Christopher Columbus landed in the Bahamas in 1492,  which set in motion the joining of the Eastern and Western hemispheres through trade.  When I was in elementary school, every time October came around, I was taught the same nursery rhyme-like facts: Columbus sailed across the ocean blue in fourteen hundred ninety-two with his three ships, the Nina, the Pinta, and the Santa Marina.  Trade flourished, and eventually, settlers came almost two centuries later. But what they didn’t teach us is what happened to those who were already here.
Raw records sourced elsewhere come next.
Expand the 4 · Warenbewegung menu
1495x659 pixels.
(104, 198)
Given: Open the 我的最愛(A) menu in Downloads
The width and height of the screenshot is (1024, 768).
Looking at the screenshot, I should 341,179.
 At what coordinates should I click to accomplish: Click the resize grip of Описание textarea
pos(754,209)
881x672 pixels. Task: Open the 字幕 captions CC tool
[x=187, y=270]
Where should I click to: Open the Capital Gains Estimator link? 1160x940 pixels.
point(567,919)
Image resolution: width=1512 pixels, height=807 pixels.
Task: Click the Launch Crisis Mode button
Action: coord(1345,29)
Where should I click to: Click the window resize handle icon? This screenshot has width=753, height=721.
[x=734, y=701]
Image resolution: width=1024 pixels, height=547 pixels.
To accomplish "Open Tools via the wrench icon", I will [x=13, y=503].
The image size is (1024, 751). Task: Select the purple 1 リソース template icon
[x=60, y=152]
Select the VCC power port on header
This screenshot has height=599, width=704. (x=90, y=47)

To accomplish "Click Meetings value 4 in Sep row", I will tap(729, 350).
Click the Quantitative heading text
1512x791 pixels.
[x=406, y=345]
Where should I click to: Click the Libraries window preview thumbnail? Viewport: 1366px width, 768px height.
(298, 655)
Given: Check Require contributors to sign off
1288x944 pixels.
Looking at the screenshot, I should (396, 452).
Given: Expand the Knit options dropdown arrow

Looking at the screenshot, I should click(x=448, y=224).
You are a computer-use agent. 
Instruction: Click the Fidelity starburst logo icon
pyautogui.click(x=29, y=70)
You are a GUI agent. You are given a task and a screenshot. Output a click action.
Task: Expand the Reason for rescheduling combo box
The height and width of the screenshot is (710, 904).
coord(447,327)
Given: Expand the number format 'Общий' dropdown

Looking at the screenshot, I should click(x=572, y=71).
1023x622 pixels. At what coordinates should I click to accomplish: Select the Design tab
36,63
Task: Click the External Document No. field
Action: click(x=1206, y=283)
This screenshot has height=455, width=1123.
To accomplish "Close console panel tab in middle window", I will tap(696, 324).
The interactions between Europeans and the Natives were anything but civil.  On his first day in the Bahamas, Columbus captured six Natives to be his servants.  He later forced other Natives to work for his profit and sold thousands as slaves. Many died being transported from their home island to Spain.  The enslaved Natives that lived formed the slave trade in Europe. Aside from this, millions of Natives died, either brutally murdered by Columbus and his men’s attempts to prevent rebellion or killed by European diseases their immune systems couldn’t fight off.

The first city to replace Columbus Day with Indigenous Peoples’ Day was Berkeley, California, in 1992 because of substantial campaigning by Native American groups there.  More cities have followed, and now more than 50 celebrate Indigenous Peoples’ Day, including Seattle, San Francisco, and Cincinnati. Six states also celebrate it, while Hawaii observes Discoverers’ Day and South Dakota observes Native American Day.  Many cities are also taking down statues of Columbus.  

Southampton School District, which has the largest amount of Native students on Long Island, has also changed to Indigenous Peoples’ Day after a fight with the Board of Education to get Columbus’s name off the calendar.  Italian Americans in the district argued, saying indigenous people should get a day of celebration, but not on Columbus Day because it was ‘a celebration of Italian contributions.’ After a board vote, the name of the holiday was changed.        

After all of this recent discussion, the question remains: Should the nation change the holiday because of the atrocities committed, or keep it because of Columbus’s influence and the representation of Italian contribution?